Traditionally, support for birth control was bipartisan. The Roman Catholic hierarchy was opposed, but Republican presidents like Richard Nixon and George H.W. Bush provided strong support. Then family planning became tarnished by overzealous and coercive programs in China and India, and contraception became entangled in America’s abortion wars. Many well-meaning religious conservatives turned against it, and funding lagged. The result was, paradoxically, more abortions. When contraception is unavailable, the likely consequence is not less sex, but more pregnancy.

But despite the patent wisdom of supporting contraceptive use and expanding access to contraceptives if we truly want to prevent or diminish abortions (which are primarily the result of unplanned pregnancies), the U.S bishops and their spokespersons remain emphatically committed to demanding that the Department of Health and Human Services drop contraceptive coverage from its new guidelines for employers and their health insurance plans, or provide religious exemptions to groups that, on the grounds of conscience, do not wish to provide this or that medical service or commodity.  Two good up-to-the-minute summaries of this debate can be found today at Huffington Post and NPR, where Laura Bassett and Julie Rovner discuss what took place at yesterday's Congressional subcommittee hearing about these matters.

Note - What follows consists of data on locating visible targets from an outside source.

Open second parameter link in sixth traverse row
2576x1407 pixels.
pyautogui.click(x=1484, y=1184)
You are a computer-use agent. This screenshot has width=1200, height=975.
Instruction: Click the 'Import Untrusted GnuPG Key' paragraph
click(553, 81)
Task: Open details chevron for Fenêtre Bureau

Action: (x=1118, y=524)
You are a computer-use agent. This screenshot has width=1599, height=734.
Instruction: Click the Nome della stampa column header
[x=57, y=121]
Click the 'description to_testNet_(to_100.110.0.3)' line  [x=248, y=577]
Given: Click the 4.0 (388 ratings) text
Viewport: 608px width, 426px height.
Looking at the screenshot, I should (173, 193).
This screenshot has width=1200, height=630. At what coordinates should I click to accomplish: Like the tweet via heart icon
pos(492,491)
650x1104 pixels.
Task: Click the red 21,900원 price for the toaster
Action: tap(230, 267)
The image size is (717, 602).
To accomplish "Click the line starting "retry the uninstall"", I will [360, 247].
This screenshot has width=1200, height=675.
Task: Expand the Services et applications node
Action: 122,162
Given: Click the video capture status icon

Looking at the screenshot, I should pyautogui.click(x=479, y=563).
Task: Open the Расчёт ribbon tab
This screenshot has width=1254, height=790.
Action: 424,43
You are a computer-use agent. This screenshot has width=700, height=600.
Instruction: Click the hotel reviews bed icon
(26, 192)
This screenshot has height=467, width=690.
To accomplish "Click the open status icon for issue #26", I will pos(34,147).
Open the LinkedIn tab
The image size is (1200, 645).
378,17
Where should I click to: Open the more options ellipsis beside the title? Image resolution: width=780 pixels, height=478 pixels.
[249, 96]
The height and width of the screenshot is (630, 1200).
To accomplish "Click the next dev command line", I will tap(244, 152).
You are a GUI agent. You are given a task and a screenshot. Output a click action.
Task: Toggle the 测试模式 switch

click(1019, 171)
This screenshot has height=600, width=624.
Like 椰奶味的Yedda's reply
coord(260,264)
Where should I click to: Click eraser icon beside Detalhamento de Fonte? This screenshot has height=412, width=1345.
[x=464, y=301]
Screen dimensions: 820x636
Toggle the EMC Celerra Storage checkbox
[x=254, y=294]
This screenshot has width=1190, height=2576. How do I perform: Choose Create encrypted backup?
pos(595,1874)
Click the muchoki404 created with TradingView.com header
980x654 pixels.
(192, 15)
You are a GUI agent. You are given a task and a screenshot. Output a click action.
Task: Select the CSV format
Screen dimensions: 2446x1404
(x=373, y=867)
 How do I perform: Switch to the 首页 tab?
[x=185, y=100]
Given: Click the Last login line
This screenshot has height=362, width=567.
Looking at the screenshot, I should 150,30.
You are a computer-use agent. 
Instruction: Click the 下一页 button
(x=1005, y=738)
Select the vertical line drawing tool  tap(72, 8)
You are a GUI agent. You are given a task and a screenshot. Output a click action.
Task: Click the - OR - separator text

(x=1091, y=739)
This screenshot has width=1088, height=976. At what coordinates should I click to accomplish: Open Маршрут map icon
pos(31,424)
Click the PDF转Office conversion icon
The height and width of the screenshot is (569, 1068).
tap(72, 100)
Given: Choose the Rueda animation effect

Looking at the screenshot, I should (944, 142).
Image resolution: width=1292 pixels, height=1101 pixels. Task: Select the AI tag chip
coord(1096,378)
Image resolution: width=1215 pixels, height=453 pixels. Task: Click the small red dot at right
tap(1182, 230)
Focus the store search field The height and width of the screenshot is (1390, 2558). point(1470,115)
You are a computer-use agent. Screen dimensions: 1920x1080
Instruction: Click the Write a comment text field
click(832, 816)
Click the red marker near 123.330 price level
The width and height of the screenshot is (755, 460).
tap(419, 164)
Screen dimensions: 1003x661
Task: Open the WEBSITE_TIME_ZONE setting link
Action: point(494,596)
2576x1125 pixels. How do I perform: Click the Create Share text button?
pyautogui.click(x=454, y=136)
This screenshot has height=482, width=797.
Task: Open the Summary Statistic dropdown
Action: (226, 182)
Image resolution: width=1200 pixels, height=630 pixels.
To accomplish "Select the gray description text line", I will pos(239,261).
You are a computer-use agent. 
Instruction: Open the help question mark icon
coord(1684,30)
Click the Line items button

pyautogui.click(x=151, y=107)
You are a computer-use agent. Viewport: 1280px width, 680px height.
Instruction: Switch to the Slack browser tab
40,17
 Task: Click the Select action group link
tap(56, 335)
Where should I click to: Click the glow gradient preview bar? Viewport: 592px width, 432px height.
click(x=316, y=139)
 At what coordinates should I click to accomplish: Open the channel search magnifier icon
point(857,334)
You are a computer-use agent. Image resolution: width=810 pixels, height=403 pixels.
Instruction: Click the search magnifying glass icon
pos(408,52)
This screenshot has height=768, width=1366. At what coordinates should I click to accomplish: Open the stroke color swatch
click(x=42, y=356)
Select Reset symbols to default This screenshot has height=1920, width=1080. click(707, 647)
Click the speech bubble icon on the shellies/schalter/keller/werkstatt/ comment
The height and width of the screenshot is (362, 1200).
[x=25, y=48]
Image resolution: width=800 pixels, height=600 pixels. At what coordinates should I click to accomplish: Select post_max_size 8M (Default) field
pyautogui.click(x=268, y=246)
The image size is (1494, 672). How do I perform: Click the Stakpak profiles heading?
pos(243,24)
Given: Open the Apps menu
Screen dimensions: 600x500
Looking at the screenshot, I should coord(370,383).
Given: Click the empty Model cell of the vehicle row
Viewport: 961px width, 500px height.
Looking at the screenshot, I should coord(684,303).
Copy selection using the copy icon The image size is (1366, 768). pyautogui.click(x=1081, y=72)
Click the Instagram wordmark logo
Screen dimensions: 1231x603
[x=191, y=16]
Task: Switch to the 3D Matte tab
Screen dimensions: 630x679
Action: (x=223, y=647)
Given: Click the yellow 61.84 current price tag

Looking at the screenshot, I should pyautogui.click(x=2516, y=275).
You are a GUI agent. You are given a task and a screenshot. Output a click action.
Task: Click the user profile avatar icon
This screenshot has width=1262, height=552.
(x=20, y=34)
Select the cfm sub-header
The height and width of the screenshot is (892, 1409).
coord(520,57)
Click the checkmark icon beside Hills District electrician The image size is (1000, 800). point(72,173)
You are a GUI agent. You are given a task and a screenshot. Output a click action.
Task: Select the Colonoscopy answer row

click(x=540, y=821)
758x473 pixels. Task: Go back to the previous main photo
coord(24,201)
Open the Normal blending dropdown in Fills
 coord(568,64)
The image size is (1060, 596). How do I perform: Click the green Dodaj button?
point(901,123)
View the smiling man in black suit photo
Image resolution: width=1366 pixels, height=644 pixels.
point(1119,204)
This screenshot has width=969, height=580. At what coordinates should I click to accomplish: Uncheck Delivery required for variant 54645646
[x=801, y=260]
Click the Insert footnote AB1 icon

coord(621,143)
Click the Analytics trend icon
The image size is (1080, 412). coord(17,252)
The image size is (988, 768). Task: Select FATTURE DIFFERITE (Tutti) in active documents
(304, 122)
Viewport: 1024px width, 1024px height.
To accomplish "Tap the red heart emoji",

Warning: Laura Bassett is in league with the devil one of those uppity "anti-Catholic" women out to get the Catholic bishops, according to Michael Sean Winters.  But never fear: all she's capable of, Winters maintains, is "a catalogue of dumb and dark statements" about the Catholic church, whereas our boy Tim Dolan, "a man with a conciliatory temperament" and "an unequalled defender of the both [sic] the Church's teachings and her interests," is too smart and too brave to let anyone, including the president or Congress, "roll" him and the church he represents.

"The Church's teachings and her interests": strange.  I can't get beyond the fact that more than 90% of Catholics in the U.S. don't agree with the position Mr. Dolan and his brother bishops are hotly defending on our behalf in these Congressional committee hearings.  And I had somehow been given by Vatican II to believe that we, too, are the church.

But perhaps my devil-addled gay brain is simply too dumb and too dark to get the point Mr. Winters clearly intends to keep making as he beats the USCCB drum about these issues: that it's their church and they'll do what they wish with it, regardless of what the Catholic people they claim to be representing think or believe about anything.